The majority opinion said the required standard for the case is “intermediate scrutiny” and under that the law survives.
“To determine whether a law that regulates speech violates the First Amendment, the court considers both the nature of the burden imposed by the law and the nature of the speech at issue. Laws that target protected speech ‘based on its communicative content’ are presumptively unconstitutional and may be justified only if ‘they satisfy strict scrutiny.’ Laws that only incidentally burden protected speech are subject to intermediate scrutiny.”
“History, tradition, and precedent establish that sexual content that is obscene to minors but not to adults is protected in part and unprotected in part. States may prevent minors from accessing such content, but may not prevent adults from doing the same. H.B. 1181 has only an incidental effect on protected speech, and is therefore subject to intermediate scrutiny. The First Amendment leaves undisturbed states’ traditional power to prevent minors from accessing speech that is obscene from their perspective. That power includes the power to require proof of age before an individual can access such speech.”
BREAKING: The Supreme Court has UPHELD Texas’ age-verification law for pornogaphy #txlege pic.twitter.com/8rx5stQbiu
— Brandon Waltens (@bwaltens) June 27, 2025
“It follows that no person—adult or child—has a First Amendment right to access such speech without first submitting proof of age. The power to verify age is part of the power to prevent children from accessing speech that is obscene to them. Where the Constitution reserves a power to the states, that power includes ‘the ordinary and appropriate means’ of exercising it,” the ruling said.
Annie Chestnut Tutor, policy analyst at The Heritage Foundation’s Center for Technology and the Human Person, said, “The Supreme Court’s decision is a historic victory for the fight to protect children from obscenity. Texas’s age verification requirement is constitutional, and states nationwide have a clear pathway forward to implement similar safeguards.
“Exposure to pornography does irrefutable harm to children, and this ruling holds online platforms accountable for willfully providing access to children. Age verification is the only technical solution to consistently and reliably keep children off adult websites. The state not only has a compelling interest to protect children from obscenity—it has a duty.”

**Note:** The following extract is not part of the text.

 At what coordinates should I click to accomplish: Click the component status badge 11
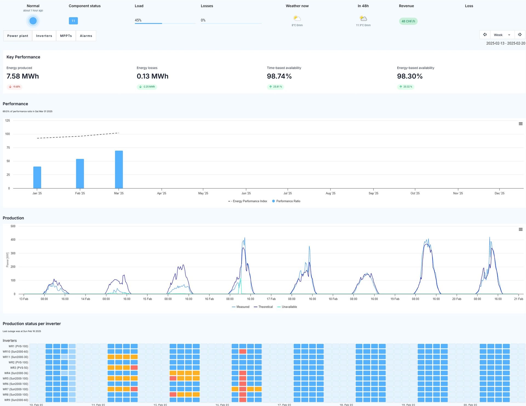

“Hans von Spakovsky, manager of the Election Law Reform Initiative and a senior legal fellow in the Edwin Meese III Center for Legal and Judicial Studies at The Heritage Foundation, said, “This ruling rightly places the power in the hands of the people and their elected lawmakers to protect children from sexually explicit content online. The decision is a step toward grounding free speech law in the Constitution, not in decades of judicial invention, and allowing parents and lawmakers to act in the best interests of the next generation.”